AIM OF THE TASK: Every line from the one holding "[Menu de navegação] (391, 32)" through the final line of the entries is to be reproduced exactly, and no other line.

*** Opening AVAILABLE DATA ***

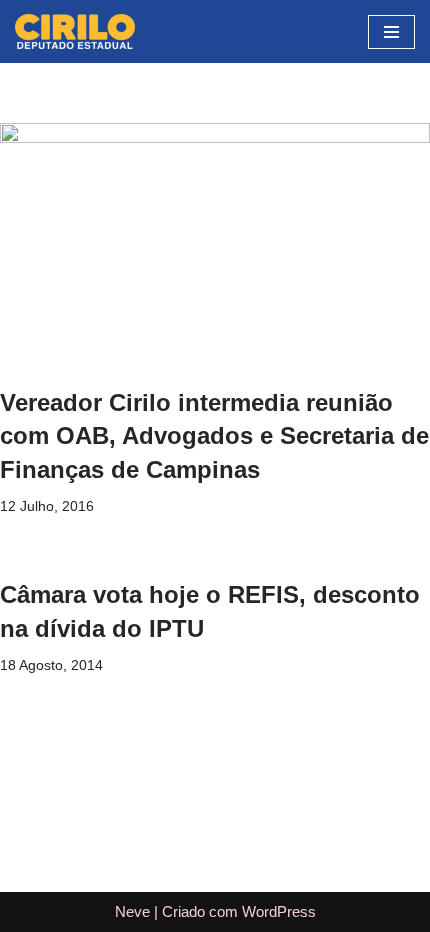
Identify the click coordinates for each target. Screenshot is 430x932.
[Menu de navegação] (391, 32)
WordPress (279, 911)
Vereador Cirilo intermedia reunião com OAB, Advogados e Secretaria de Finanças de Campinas (214, 436)
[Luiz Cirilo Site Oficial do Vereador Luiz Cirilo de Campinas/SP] (75, 31)
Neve (132, 911)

*** Closing AVAILABLE DATA ***

REPLY TO THE TASK:
[Menu de navegação] (391, 32)
WordPress (279, 911)
Vereador Cirilo intermedia reunião com OAB, Advogados e Secretaria de Finanças de Campinas (214, 436)
[Luiz Cirilo Site Oficial do Vereador Luiz Cirilo de Campinas/SP] (75, 31)
Neve (132, 911)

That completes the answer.